Trusts are a particularly complex area of the tax system, in part because of the Treasury’s efforts to stop them being used to avoid tax. Mr Dyall, of Tilney, says many trustees are amateurs who are often unaware of their responsibilities. Most trusts created since April 2006 are subject to inheritance tax on every tenth anniversary. The calculation is “the stuff of nightmares”, he says.
Arabella Murphy, head of private wealth at Maurice Turnor Gardner, a law firm, says if she could wave a magic wand, she would abolish most niche reliefs and allowances. Instead she would either apply more generous limits to simple reliefs or reduce the headline rates of tax.
She says that judging by the height of a stack of tax-law guides, this would probably halve the amount of tax legislation, which has, roughly speaking, quadrupled since she qualified in 1996.
Even the fiercest critics of the tax system accept that simplifying it is easier said than done. That is vividly illustrated by the struggles of the Office of Tax Simplification, set up in 2010 with the task of simplifying the “spaghetti bowl” of tax rules for the Treasury. Over the past seven years it has conducted 14 big projects, produced about 40 reports and put forward 450 recommendations, of which more than half were accepted.
It has had to run to keep still. John Whiting, the first tax director of the OTS, liked to quote the late chancellor Sir Geoffrey Howe (later Lord Howe of Aberavon). He said simplification was like painting Brighton pier while someone else was extending it to France.

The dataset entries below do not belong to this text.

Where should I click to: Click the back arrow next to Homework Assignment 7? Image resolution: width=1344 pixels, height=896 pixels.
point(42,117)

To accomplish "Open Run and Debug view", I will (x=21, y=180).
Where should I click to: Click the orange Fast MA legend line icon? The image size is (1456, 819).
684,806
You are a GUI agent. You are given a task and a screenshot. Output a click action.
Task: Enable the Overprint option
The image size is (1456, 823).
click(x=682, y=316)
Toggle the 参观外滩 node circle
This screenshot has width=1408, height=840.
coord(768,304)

Take reliefs, for instance. The OTS successfully recommended the abolition of more than 40 reliefs, such that for the first 15p of Luncheon Vouchers, which dates to the time of rationing, yet the number of reliefs has increased. Lobbying is one reason why more were not abolished: one example is the relief on the benefit of late-night taxis: employers whose employees used such taxis argued for it to be kept.
Looking ahead, the OTS has a full programme but tax director Paul Morton wants to hear more suggestions (email firstname.lastname@example.org). Some areas will remain complicated but the focus is on making the tax system easier to use, just as it is easy to send a text on a smartphone, which is in itself a complex piece of engineering,
Is complexity so bad anyway? Some suggest it may be necessary to achieve fairness. Chris Sanger, global head of tax policy at EY professional services group and a former Treasury official, says: “The focus on simplicity is a false one — this should not be an end in itself but instead the policies [ …] should be no more complex than necessary to achieve their aims.”
Technology may usher in big changes, he says. For example, HMRC may be able to capture details for capital gains calculations from information provided by online trading platforms. More broadly, some experts think artificial intelligence could be the answer to complexity.
Paul Aplin, a partner at accountancy firm AC Mole & Sons, says this may be an alternative to putting the brakes on tax legislation, which otherwise seems unstoppable: “The creation of large volumes of complex tax legislation now feels like a self-perpetuating process. It would take considerable political will to halt or even significantly slow it.”